Physical, chemical, and structural properties of subcritical water-treated cellulose derived from Sargassum horneri

To overcome the limitations of conventional nanocellulose – specifically cellulose nanocrystals and cellulose nanofibers – this study developed subcritical water-treated cellulose (SWT-C) using subcritical water treatment (SWT). In this work, SWT was applied to a solid residue obtained through conventional alkali and bleaching pretreatments to produce nanocellulose and the structural, physical, and chemical properties of SWT-C under various SWT conditions were evaluated. The yield of SWT-C decreased with increasing temperature and time, ranging from 9.54 ± 1.19% to 13.15 ± 1.27%. Entangled nanofibrillar networks were observed in SWT-C, with fiber diameters decreasing under harsher conditions. XRD analysis demonstrated that SWT enhanced crystallinity to 69.43 ± 2.61% (at 180 °C for 20 min). This value was higher than that of both the initial raw material (Sargassum horneri, 43.17 ± 1.07%) and the extracted micron-scale cellulose (57.25 ± 3.67%). FTIR spectra demonstrated enhanced peaks at 1430 and 898 cm⁻¹, indicating removal of amorphous regions and improved molecular alignment.
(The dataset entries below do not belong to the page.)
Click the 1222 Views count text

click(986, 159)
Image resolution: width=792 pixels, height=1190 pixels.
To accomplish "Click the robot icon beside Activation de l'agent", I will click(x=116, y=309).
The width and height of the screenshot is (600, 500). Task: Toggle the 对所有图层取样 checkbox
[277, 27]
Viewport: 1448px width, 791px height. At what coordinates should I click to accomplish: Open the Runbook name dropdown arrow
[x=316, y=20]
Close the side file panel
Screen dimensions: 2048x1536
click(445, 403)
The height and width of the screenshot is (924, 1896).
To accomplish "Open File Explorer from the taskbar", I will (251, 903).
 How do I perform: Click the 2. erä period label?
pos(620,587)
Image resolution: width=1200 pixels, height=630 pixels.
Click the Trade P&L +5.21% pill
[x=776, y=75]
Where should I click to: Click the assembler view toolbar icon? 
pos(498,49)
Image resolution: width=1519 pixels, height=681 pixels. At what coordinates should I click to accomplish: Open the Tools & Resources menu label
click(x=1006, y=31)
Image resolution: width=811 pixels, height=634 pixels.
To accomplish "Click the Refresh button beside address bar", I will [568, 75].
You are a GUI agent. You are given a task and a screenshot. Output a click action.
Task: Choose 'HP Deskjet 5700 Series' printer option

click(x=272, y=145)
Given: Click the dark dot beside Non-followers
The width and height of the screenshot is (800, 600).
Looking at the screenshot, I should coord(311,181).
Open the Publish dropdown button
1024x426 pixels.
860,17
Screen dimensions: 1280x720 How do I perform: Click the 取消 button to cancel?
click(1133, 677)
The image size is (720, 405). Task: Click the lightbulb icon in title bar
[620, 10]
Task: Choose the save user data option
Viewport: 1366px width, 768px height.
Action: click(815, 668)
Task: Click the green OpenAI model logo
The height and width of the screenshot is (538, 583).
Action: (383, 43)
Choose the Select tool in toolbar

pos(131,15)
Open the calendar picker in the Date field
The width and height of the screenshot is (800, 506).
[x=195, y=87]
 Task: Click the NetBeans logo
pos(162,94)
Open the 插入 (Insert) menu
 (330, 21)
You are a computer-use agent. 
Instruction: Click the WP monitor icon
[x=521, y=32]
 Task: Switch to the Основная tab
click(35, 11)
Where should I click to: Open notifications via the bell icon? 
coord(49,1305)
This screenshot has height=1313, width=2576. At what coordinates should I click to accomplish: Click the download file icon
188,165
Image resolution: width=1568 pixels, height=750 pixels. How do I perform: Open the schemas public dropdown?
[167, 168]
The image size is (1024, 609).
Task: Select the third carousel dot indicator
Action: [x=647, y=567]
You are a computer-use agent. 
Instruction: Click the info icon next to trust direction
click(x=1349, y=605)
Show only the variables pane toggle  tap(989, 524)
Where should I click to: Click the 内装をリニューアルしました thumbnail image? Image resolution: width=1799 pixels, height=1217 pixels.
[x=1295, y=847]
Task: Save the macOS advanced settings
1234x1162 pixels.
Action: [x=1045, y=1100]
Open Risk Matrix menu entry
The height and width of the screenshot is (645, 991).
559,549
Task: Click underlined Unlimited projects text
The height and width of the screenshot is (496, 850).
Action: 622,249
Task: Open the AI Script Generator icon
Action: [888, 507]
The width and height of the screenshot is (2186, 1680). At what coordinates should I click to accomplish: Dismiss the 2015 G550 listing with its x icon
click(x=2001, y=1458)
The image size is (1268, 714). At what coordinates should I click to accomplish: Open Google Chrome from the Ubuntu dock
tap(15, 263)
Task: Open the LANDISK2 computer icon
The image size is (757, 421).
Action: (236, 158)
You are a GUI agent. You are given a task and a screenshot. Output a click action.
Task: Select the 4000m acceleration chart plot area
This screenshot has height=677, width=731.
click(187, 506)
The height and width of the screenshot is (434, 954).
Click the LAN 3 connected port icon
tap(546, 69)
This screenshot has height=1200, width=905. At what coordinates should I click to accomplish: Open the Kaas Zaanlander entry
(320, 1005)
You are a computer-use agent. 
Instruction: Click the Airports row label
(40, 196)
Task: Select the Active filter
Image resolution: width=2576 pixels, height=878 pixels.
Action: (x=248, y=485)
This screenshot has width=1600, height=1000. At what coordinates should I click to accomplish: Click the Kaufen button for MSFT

Colorimetric changes, attributed to 5-(Hydroxymethyl)furfural and furfural formation, included decreased L* and increased a* value as treatment conditions became harsher. Thermal analysis showed degradation and onset temperatures of 352.95 °C and 241.34 °C, respectively. Surface conductivity and polydispersity index (PDI) remained below 0.4 under optimal aqueous conditions: 160 °C for 60 min (0.1 wt%) and 160 °C for 40 min (0.2 wt%). These findings demonstrate that SWT significantly affects the physicochemical properties of SWT-C and highlight its potential as a sustainable material for food-related applications.